Problem to solve: Nothing should be left out: repeat all the data exactly.

Supplied material:

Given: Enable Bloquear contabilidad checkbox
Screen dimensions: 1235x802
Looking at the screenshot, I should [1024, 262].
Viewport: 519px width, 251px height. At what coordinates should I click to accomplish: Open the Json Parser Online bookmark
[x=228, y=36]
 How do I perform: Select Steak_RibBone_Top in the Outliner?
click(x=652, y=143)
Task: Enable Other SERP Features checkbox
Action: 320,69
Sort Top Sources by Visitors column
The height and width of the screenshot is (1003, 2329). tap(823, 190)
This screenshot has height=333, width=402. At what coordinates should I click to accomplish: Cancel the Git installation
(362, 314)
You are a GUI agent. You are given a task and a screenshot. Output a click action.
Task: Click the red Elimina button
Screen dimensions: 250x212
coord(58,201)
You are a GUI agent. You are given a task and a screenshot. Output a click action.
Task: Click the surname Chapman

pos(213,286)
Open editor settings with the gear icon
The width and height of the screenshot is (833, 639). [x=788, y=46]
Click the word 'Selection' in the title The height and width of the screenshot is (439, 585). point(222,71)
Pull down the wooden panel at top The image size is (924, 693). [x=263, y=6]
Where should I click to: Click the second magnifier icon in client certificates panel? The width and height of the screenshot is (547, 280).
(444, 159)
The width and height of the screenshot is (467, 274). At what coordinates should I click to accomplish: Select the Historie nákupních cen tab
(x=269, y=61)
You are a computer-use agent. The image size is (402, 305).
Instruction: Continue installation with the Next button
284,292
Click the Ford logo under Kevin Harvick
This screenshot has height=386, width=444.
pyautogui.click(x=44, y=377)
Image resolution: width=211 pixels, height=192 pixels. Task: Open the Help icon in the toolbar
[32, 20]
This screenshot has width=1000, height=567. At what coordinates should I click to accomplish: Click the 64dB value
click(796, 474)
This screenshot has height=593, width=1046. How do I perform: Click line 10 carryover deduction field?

Task result:
Given: Enable Bloquear contabilidad checkbox
Screen dimensions: 1235x802
Looking at the screenshot, I should [1024, 262].
Viewport: 519px width, 251px height. At what coordinates should I click to accomplish: Open the Json Parser Online bookmark
[x=228, y=36]
 How do I perform: Select Steak_RibBone_Top in the Outliner?
click(x=652, y=143)
Task: Enable Other SERP Features checkbox
Action: 320,69
Sort Top Sources by Visitors column
The height and width of the screenshot is (1003, 2329). tap(823, 190)
This screenshot has height=333, width=402. At what coordinates should I click to accomplish: Cancel the Git installation
(362, 314)
You are a GUI agent. You are given a task and a screenshot. Output a click action.
Task: Click the red Elimina button
Screen dimensions: 250x212
coord(58,201)
You are a GUI agent. You are given a task and a screenshot. Output a click action.
Task: Click the surname Chapman

pos(213,286)
Open editor settings with the gear icon
The width and height of the screenshot is (833, 639). [x=788, y=46]
Click the word 'Selection' in the title The height and width of the screenshot is (439, 585). point(222,71)
Pull down the wooden panel at top The image size is (924, 693). [x=263, y=6]
Where should I click to: Click the second magnifier icon in client certificates panel? The width and height of the screenshot is (547, 280).
(444, 159)
The width and height of the screenshot is (467, 274). At what coordinates should I click to accomplish: Select the Historie nákupních cen tab
(x=269, y=61)
You are a computer-use agent. The image size is (402, 305).
Instruction: Continue installation with the Next button
284,292
Click the Ford logo under Kevin Harvick
This screenshot has height=386, width=444.
pyautogui.click(x=44, y=377)
Image resolution: width=211 pixels, height=192 pixels. Task: Open the Help icon in the toolbar
[32, 20]
This screenshot has width=1000, height=567. At what coordinates should I click to accomplish: Click the 64dB value
click(796, 474)
This screenshot has height=593, width=1046. How do I perform: Click line 10 carryover deduction field?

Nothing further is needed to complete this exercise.